A fines de la década de 1860, recién ingresado a la Universidad de la República, se vinculó al Club Universitario y, por éste, al Ateneo. Allí, con una separación de breves lapsos, pronunció una variada serie de conferencias de historia que deslumbró a nadie menos que Pablo de María, quien llegó a escribir en las Memorias de ese año que ellas bastaban para cubrir de gloria a la institución en la que se habían dictado. Si repasamos los títulos comprobaremos de primera mano la vastedad que ya tenían, a los 17 años, sus conocimientos históricos: “Hombres ilustres que florecieron bajo el dominio de Pericles”; “Historia indígena”; “Revolución Francesa”; “El árabe en Granada”; “La Revolución Norteamericana”; “Derechos políticos de la mujer”; “Reflexiones sobre África y los negros”. Su pariente Alfredo Vásquez Acevedo le consiguió el cargo de secretario administrativo de la recién fundada Sociedad de Amigos de la Educación Popular, pero su rendimiento no fue satisfactorio, por la falta de dedicación a sus tareas.

Ese fracaso no debe ser tenido en cuenta. Lo que importa de esta edad es la gran aceptación que cosechó entre los miembros jóvenes del Club Universitario, quienes, como algunos de sus referentes, comenzaron a tratarlo con gran deferencia y respeto. No vaciló en participar en las actividades públicas de los jóvenes universitarios. Así, en julio de 1872, firmó un texto anticlerical, la Profesión de fe racionalista, y, poco después, la Contrapastoral, en la que la misma juventud impugna una pastoral de monseñor Jacinto Vera.

* _MATERIAL PROPORCIONADO_:
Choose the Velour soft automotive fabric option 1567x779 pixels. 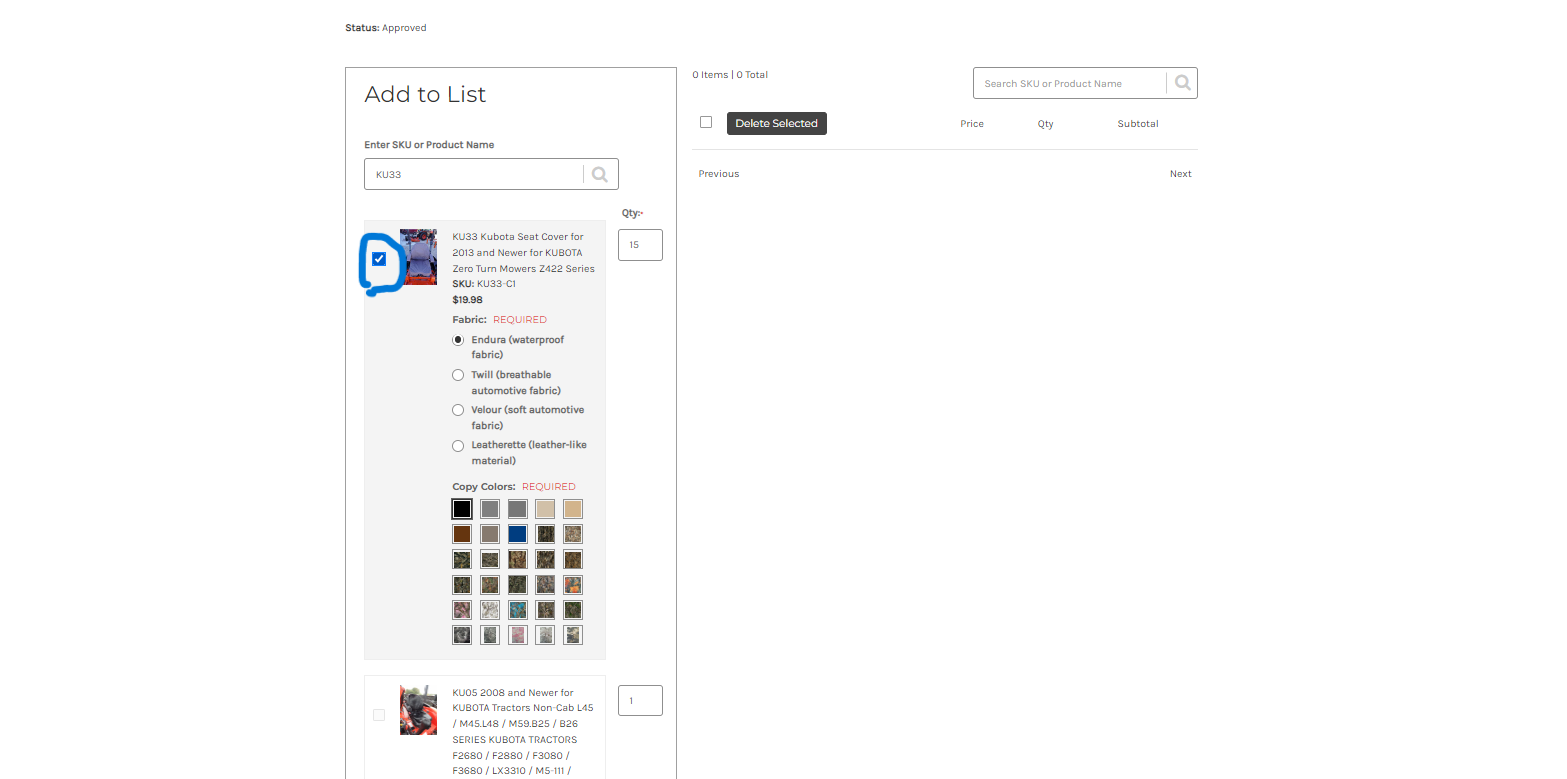tap(458, 410)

* _EJERCICIO 1_: Según el texto dado, ¿qué cargo le consiguió su pariente Alfredo Vásquez Acevedo?
* _EJERCICIO 2_: Transcribe del texto dado, sin ningún cambio, el fragmento comprendido entre “Ese fracaso no” y “monseñor Jacinto Vera.”, ambos incluidos.

* _RESPUESTA DEL EJERCICIO 1_: El de secretario administrativo de la recién fundada Sociedad de Amigos de la Educación Popular.

* _RESPUESTA DEL EJERCICIO 2_:
Ese fracaso no debe ser tenido en cuenta. Lo que importa de esta edad es la gran aceptación que cosechó entre los miembros jóvenes del Club Universitario, quienes, como algunos de sus referentes, comenzaron a tratarlo con gran deferencia y respeto. No vaciló en participar en las actividades públicas de los jóvenes universitarios. Así, en julio de 1872, firmó un texto anticlerical, la Profesión de fe racionalista, y, poco después, la Contrapastoral, en la que la misma juventud impugna una pastoral de monseñor Jacinto Vera.